Выбрать главу

Кахан, конечно, не отказал Джавахарлалу в его просьбе, хотя встреча рисовалась ему совсем иной — он рассчитывал поболтать с Неру наедине. А уж видеть Юсупа Кахану и вовсе не хотелось: в памяти еще была жива ссора, происшедшая между ними при последней встрече.

Ромеш Чандра, тесть Кахана, считался в Пенджабе одним из наиболее состоятельных людей. Немало сделал он и для своего зятя Кахана — давал ему деньги и всячески выводил в люди.

В этот день хозяина дома не было — он уехал в Европу, и потому, кроме Кахана и его гостей, в просторной зале, украшенной фресками и богато обставленной, никого не было.

Разговор начался с заседания Конгресса, в частности, с принятой на нем резолюции о независимости, за которую проголосовали почти единогласно.

Кахан тоже голосовал за нее, но чего ему это стоило! Тяжело дыша, он поднял будто налитую свинцом руку, хотя в душе считал, что всерьез говорить о независимости Индии еще не пришло время. О статусе доминиона — другое дело, это еще допустимо, но о полной независимости?.. И все же Кахан не решился открыто высказать свою точку зрения и против собственной воли присоединился к большинству. Для видимости, всего лишь для видимости!

Юсуп же резолюцию о независимости считал половинчатой, потому что в ней не были обозначены конкретные пути ее претворения в жизнь и ни слова не говорилось о путях завоевания Индией самостоятельности. От идеи террора он отказался давно, но по-прежнему не мог принять тактику вымаливания у колонизаторов каких бы то ни было благ и свобод. Он оставался приверженцем решительных действий, массированного наступления на захватчиков, а в случае необходимости — и вооруженной борьбы.

Неру не был расположен распространяться на темы, обсуждавшиеся столько дней подряд, тем более, что сам играл основную роль при выработке резолюции о независимости и вообще был одной из центральных фигур Конгресса. К тому же он не без оснований полагал, что разговор между Каханом и Юсупом может перейти в острый спор, если не хуже, и потому решил взять инициативу застольной беседы в свои руки.

— Ну, что нового в Москве? — спросил он Низамуддина.

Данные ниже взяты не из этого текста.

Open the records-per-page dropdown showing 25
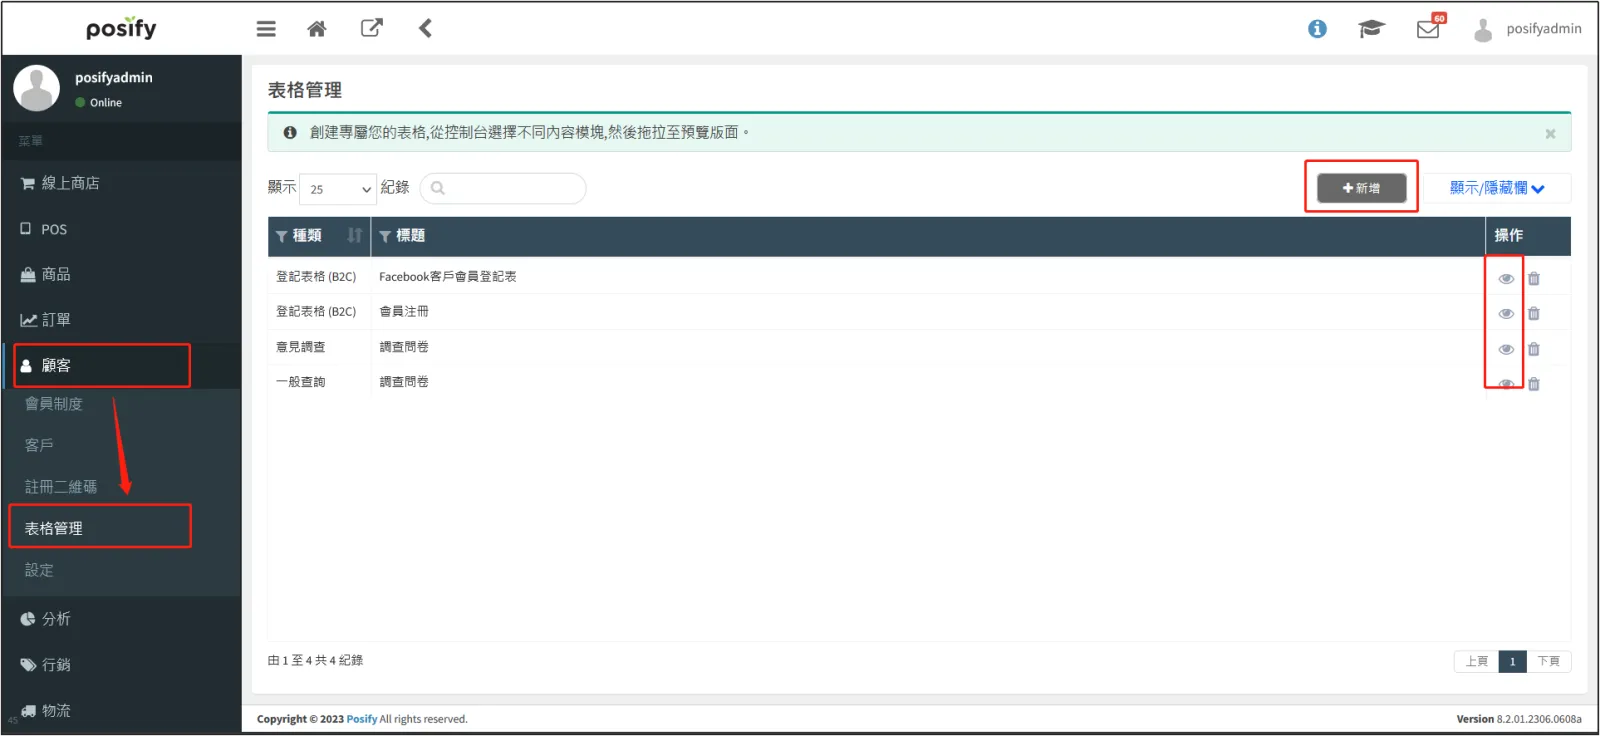The image size is (1600, 736). (338, 189)
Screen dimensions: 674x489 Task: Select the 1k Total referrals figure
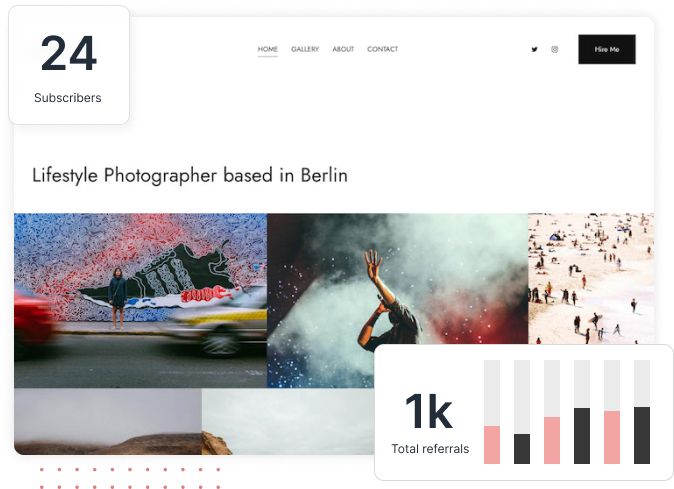tap(430, 423)
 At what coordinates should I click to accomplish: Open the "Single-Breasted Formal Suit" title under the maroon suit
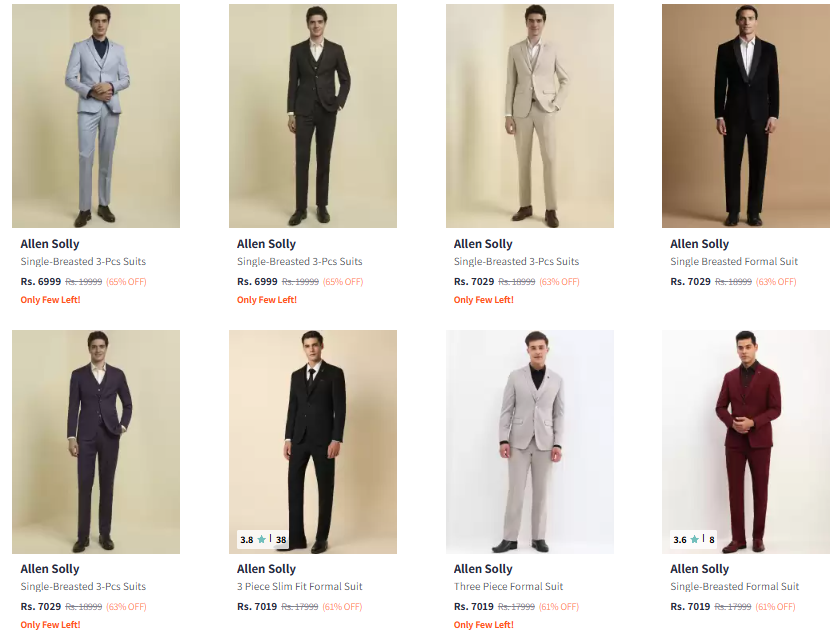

Неру немного знал Москву — два года назад, в ноябре двадцать седьмого года, он был там вместе с отцом на праздновании десятилетия Октябрьской революции. Конечно, времени было слишком мало, и он сожалел, что не успел поглубже ознакомиться с этим новым миром, вникнуть в его глубинные явления. За три дня много ли увидишь! И все же поездка произвела на него очень сильное впечатление. После нее хотелось еще ближе вглядеться в эту страну, ощутить ее атмосферу, изучить ее прошлое и настоящее. «Советская Россия может явиться для мира вестницей надежды», — писал он. И стал усердно читать Маркса, Энгельса, Ленина, и чем больше читал, тем меньше белых пятен оставалось в его представлениях о новой политической системе, родившейся в далекой стране. Но все же немало оставалось и такого, что вызывало его сомнения в безупречности марксистской философии. Некоторые события в России казались слишком уж необычными, настолько непредсказуемыми, что заставляли Неру колебаться, порождали неуверенность в их социальной целесообразности.

Вот почему он очень хотел поговорить с Низамуддином — одним из видных индийских коммунистов, только что побывавших в России.

Низамуддин рассказывал охотно. Он остановился на коренных преобразованиях в России, на первом пятилетнем плане, встреченном народом с истинным энтузиазмом. Неру слушал, опустив подбородок на ладони, и не сводил с Низамуддина глаз. А потом, словно сам того не заметив, заговорил:

— Следуя ленинским заветам, Россия, можно сказать, заглянула в собственное будущее. И не только в свое! — подчеркнул он. — Происходящие там события мы сегодня еще не в состоянии ни объять, ни понять их масштаб. Строится новый мир. Он строится в то время, как другие страны, капиталистические, сдавленные мертвой рукой прошлого, тратят силы, тщетно цепляясь за бессмысленные реликвии минувших эпох. Особенно знаменательны изменения, прошедшие и происходящие в ранее отсталых районах Средней Азии… — Неру некоторое время молчал, а собравшись с мыслями, вновь поглядел на Низамуддина. — Я не был бы искренним, если бы сказал, что решительно все процессы, имеющие место в Советской России, принимаю безоговорочно. Кое-что мне не по душе: нетерпимость к позициям, не совпадающим с официальными, применение насилия при проведении некоторых реформ… — Он снова помолчал, будто сам нарушил стройный ход своих мыслей. — Мне думается, благородных целей следует добиваться только благородными методами.